Finally finished up my small garden yesterday. My son and I planted 2 cherry tomatoes, 2 slicer sized tomatoes, a red bell, a mucho jalapeño, a habanero and a red ghost.


----------



## j4c11 (Apr 30, 2017)

Alright time for an update. The peppers from the first pictures are all grown up now 

Hungarian Wax 


Hungarian Wax + Red Marconi


New Mexico (anaheim)


Habaneros 


Cayenne(Ring of Fire)


Ghost Peppers


Red Marconi/Adjvarski


Hot pepper row(and some eggplant)


----------



## zinger565 (Nov 28, 2017)

Wow, you all are lightyears ahead of me. Last year was my first year growing and I planted a habanero and an Anaheim plant. Got a decent harvest and made hot sauce from the habanero. This year I doubled up on each style. Love the Anaheim's for general cooking and stuffing if they get big enough!

I've read a little about topping, but never had the courage to do it. I'm always afraid of screwing up and killing the plant.


----------



## TN Hawkeye (May 7, 2018)

J_nick said:


> Finally finished up my small garden yesterday. My son and I planted 2 cherry tomatoes, 2 slicer sized tomatoes, a red bell, a mucho jalapeño, a habanero and a red ghost.


WE put in a mucho jalapeño too. Getting close to picking the first one.


----------



## J_nick (Jan 28, 2017)

TN Hawkeye said:


> J_nick said:
> 
> 
> > Finally finished up my small garden yesterday. My son and I planted 2 cherry tomatoes, 2 slicer sized tomatoes, a red bell, a mucho jalapeño, a habanero and a red ghost.
> ...


Dang, mine haven't grown very much. I did plant about a month late I just never got around to it. Better late than never I guess.


----------



## smurg (May 30, 2018)

What's a typical spacing and space needed for medium to small sized peppers? I just bought some Bonnie plants about a month ago from Lowe's and started for the first time. Will have to grab some pics, but have 3 plants in a 26" diameter whiskey barrel currently. The 4th died and the new 4th started to die so I relocated it. Will have to grab some pics, but I've topped them twice already and have jalapenos, habaneros, and sweet banana plants.

Was planning to clear some space for a raised bed and plant some lettuce as well, but until then, if I bought pots for single plants, would a 5 gallon bucket size work?


----------



## TN Hawkeye (May 7, 2018)

J_nick said:


> TN Hawkeye said:
> 
> 
> > J_nick said:
> ...


I would guess ours have been about a month. They have been liking the hot weather. Lots of blooms on them. I'll post a picture when I get back in town tomorrow.


----------



## TN Hawkeye (May 7, 2018)

J_nick said:


> TN Hawkeye said:
> 
> 
> > J_nick said:
> ...


I had my adjective that starts with an M wrong. Ours are mammoth jalapenos. Sorry about that.


----------



## smurg (May 30, 2018)

I sprayed them all with neem oil a few days ago (bought the 70% and recently learned of my mistake; will buy 100% cold pressed when it runs out). Each is in some local potting soil with a layer of black kow compost on top and cedar mulch to cover (just what I had on hand from the landscaped beds).

========================================================================

TASK INSTRUCTIONS:
a) Decide whether each statement agrees with the pepper-growing thread, answering yes or no and quoting the deciding words: (i) zinger565 made hot sauce from the Anaheim plant; (ii) TN Hawkeye later said the jalapeños were mammoth jalapeños; (iii) smurg has three plants in a 26" diameter whiskey barrel.
b) Continue the pepper-growing thread from the point where it stops.

Dataset rows:
========================================================================

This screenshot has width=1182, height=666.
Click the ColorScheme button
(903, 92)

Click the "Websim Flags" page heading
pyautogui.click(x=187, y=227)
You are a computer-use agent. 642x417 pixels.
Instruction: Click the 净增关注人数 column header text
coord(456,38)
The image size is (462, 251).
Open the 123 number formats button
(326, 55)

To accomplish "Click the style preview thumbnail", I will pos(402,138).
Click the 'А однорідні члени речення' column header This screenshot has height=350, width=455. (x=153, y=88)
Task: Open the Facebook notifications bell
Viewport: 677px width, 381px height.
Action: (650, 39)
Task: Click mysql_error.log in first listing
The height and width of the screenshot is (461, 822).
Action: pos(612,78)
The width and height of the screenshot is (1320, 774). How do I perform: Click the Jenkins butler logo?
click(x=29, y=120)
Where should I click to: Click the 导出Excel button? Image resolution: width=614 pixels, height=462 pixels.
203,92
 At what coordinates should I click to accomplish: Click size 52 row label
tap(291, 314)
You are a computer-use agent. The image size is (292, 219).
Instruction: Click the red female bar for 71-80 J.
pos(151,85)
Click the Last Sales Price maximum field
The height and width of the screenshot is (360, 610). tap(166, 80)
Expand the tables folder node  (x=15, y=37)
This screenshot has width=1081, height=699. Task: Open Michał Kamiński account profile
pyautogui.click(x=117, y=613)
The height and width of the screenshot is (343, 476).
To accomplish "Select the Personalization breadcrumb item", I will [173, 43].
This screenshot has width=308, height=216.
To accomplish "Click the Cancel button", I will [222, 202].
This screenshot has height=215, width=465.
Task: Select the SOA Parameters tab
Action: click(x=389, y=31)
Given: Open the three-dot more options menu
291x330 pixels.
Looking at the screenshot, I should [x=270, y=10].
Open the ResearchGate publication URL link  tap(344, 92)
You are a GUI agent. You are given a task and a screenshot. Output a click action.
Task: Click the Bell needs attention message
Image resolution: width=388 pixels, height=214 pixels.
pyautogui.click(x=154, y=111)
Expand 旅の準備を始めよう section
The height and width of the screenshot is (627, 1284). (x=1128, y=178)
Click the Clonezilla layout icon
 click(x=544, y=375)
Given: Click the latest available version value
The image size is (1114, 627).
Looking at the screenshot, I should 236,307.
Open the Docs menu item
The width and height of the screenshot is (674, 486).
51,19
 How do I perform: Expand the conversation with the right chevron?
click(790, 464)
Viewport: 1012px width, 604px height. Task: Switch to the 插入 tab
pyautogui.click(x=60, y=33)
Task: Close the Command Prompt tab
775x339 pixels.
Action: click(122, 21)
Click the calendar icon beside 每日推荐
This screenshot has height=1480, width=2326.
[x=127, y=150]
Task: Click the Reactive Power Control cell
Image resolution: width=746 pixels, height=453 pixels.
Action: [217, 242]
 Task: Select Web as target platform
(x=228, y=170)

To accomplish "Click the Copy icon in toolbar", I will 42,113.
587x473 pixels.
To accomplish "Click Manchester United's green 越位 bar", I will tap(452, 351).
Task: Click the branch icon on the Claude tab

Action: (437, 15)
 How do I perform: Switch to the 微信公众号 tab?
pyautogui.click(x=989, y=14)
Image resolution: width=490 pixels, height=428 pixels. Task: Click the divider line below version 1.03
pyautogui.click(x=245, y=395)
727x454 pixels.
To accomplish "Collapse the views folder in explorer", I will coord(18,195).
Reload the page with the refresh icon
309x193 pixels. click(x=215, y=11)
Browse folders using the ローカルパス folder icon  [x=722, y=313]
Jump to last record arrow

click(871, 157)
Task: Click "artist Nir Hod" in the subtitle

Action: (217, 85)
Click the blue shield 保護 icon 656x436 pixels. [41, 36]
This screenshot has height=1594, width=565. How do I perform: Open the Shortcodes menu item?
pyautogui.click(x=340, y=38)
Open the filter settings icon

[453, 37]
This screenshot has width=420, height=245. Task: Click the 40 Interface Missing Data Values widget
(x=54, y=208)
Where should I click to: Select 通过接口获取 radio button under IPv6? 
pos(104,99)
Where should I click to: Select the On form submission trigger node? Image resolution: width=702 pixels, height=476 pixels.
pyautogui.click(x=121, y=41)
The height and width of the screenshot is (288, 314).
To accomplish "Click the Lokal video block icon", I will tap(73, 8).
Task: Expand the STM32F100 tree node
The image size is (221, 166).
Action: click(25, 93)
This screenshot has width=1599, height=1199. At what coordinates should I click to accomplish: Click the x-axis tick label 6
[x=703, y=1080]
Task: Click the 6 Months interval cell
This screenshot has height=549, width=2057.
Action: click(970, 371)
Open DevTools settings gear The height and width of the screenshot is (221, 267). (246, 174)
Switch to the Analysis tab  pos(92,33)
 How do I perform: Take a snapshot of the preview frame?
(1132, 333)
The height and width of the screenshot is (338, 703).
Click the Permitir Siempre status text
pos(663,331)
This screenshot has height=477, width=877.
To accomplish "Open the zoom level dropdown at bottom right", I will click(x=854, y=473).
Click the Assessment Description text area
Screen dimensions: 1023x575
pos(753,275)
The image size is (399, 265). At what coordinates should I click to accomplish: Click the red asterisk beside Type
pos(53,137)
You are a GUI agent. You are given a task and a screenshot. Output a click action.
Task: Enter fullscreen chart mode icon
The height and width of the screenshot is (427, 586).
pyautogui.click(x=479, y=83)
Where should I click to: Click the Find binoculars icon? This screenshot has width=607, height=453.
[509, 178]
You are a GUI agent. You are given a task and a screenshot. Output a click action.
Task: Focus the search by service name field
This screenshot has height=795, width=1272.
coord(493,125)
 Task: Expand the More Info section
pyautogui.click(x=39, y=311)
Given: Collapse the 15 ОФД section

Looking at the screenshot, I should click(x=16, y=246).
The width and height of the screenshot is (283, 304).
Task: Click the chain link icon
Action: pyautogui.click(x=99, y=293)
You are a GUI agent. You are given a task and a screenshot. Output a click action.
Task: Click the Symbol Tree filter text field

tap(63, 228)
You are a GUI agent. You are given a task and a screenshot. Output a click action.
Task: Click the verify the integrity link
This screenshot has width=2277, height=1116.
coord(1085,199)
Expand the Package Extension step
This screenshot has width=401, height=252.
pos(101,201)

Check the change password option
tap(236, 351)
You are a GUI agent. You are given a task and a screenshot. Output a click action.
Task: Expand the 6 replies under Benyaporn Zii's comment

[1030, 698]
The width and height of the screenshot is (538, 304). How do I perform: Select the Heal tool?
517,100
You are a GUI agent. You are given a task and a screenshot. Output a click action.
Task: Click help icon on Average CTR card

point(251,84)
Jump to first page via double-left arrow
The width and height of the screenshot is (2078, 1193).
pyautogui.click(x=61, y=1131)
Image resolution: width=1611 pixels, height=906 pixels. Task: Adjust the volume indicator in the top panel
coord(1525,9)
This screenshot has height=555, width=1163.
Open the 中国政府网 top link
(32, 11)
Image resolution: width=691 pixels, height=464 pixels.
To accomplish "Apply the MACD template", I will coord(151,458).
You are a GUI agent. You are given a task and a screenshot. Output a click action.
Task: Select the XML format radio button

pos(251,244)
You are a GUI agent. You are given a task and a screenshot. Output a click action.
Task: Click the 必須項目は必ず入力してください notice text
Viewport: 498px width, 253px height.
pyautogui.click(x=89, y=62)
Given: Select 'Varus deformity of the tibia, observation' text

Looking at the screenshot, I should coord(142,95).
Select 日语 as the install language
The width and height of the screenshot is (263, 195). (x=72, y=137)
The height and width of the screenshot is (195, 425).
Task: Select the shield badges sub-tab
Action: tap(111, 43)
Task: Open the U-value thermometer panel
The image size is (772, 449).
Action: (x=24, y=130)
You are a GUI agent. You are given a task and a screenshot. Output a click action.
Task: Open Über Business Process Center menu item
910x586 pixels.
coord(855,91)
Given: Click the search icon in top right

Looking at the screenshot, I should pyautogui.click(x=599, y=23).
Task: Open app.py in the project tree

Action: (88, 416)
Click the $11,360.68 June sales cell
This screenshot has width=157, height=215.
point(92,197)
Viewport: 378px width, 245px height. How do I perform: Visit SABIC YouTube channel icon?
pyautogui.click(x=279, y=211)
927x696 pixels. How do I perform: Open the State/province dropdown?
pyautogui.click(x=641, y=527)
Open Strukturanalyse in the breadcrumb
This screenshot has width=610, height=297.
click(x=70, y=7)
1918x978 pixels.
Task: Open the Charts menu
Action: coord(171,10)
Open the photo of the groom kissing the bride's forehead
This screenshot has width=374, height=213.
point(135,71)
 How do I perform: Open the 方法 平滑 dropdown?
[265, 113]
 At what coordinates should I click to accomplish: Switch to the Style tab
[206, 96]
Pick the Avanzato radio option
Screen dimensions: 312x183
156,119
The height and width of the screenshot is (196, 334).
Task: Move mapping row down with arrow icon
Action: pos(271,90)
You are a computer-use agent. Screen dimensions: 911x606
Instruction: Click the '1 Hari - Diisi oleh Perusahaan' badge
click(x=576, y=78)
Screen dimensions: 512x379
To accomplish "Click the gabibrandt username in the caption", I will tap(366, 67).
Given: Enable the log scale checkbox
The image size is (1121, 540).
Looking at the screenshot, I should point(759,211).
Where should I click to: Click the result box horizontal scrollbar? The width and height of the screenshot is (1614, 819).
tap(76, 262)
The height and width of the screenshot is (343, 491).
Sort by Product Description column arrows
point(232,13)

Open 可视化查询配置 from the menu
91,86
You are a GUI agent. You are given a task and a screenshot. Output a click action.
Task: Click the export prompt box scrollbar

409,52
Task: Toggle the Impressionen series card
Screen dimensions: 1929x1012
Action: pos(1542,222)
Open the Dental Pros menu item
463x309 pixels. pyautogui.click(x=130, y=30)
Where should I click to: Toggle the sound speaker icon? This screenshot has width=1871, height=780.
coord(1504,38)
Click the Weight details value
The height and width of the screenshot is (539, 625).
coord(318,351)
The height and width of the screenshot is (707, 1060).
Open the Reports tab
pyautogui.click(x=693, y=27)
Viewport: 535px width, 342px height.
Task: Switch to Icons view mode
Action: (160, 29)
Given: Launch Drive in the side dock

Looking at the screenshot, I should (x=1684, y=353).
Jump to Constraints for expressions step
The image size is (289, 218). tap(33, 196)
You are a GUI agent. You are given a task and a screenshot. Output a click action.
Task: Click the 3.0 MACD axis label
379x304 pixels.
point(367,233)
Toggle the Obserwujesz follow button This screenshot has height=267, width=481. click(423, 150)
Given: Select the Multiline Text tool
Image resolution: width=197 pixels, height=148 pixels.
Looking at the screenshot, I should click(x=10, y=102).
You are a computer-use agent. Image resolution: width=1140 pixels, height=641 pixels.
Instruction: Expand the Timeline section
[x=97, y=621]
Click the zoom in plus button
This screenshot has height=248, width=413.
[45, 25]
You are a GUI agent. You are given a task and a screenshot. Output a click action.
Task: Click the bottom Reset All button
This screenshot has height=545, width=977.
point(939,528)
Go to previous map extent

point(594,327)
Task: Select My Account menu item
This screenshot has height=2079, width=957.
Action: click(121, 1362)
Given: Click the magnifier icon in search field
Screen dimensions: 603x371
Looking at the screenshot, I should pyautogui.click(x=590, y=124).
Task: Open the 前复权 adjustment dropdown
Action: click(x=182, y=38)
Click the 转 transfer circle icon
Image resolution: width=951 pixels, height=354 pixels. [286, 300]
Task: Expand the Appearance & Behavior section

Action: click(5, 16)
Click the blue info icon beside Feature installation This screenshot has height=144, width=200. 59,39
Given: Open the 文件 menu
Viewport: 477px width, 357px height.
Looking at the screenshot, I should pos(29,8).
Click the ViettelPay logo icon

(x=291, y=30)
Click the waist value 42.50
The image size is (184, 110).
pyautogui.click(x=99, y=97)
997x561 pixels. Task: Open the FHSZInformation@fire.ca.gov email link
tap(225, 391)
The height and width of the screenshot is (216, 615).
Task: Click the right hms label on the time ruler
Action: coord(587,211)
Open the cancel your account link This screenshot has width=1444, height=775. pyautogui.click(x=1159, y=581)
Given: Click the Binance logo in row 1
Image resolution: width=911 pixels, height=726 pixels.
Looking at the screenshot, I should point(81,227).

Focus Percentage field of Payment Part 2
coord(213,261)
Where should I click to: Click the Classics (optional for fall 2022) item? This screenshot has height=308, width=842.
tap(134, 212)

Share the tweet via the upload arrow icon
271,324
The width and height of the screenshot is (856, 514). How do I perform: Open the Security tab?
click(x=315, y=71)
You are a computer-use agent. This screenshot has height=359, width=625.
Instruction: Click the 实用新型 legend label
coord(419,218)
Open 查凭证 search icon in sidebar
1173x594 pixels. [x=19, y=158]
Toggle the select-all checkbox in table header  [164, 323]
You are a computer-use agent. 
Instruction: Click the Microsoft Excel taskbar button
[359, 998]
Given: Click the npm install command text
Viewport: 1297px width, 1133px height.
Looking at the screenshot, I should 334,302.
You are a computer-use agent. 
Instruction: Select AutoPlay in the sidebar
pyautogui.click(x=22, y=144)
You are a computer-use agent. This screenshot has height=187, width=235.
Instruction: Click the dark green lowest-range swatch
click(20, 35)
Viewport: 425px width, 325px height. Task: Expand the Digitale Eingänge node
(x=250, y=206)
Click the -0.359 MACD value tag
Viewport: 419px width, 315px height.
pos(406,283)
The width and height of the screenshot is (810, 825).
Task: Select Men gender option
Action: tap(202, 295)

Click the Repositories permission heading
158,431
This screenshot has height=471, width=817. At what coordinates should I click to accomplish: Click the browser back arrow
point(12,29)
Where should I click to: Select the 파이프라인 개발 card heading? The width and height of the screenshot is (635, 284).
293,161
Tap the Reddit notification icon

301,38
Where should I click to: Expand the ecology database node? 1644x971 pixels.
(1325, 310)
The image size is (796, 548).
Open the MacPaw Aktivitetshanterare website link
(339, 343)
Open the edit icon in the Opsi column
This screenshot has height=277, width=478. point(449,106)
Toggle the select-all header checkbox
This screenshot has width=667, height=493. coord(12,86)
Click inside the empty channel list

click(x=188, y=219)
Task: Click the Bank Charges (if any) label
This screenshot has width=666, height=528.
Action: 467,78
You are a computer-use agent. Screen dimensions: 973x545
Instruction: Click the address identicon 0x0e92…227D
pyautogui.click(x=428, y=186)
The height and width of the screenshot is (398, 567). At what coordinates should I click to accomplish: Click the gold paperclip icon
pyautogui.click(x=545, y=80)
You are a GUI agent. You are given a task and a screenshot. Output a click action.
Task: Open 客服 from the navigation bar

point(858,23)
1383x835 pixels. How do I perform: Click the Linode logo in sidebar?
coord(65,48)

========================================================================

WRITTEN ANSWERS:
a)
(i) No: "made hot sauce from the habanero."
(ii) Yes: "Ours are mammoth jalapenos."
(iii) Yes: "have 3 plants in a 26" diameter whiskey barrel currently."

b)
Jalapenos, Pablano Ancho (misrembered as habaneros earlier), Hot Banana in 24" whiskey barrel. Each topped twice; 2nd time maybe 5 days ago:



Re-potted that orange bell pepper that was seeing damage in a smaller pot. I will need to transplant it into a bigger pot when it recovers and grows. Haven't topped it yet.



Any help on the damaged bell pepper or the holes in the others? Will the neem oil keep insects/fungus at bay? Am using a little 24-8-16 soluble Miracle-Gro once a week.


----------



## TN Hawkeye (May 7, 2018)

Picked our first jalapeno. Had to pick it a little early as the birds got the last two.


----------



## smurg (May 30, 2018)

TN Hawkeye said:


> Picked our first jalapeno. Had to pick it a little early as the birds got the last two.


Looks good. Saw some of my flower buds coming in. Excited.


----------



## TN Hawkeye (May 7, 2018)

smurg said:


> TN Hawkeye said:
> 
> 
> > Picked our first jalapeno. Had to pick it a little early as the birds got the last two.
> ...


It was a good night. We picked leafy and romaine lettuce, a jalapeño, a hot banana pepper, and a bell pepper. Made a huge salad. Love this time of year. Just wish the tomatoes were ready.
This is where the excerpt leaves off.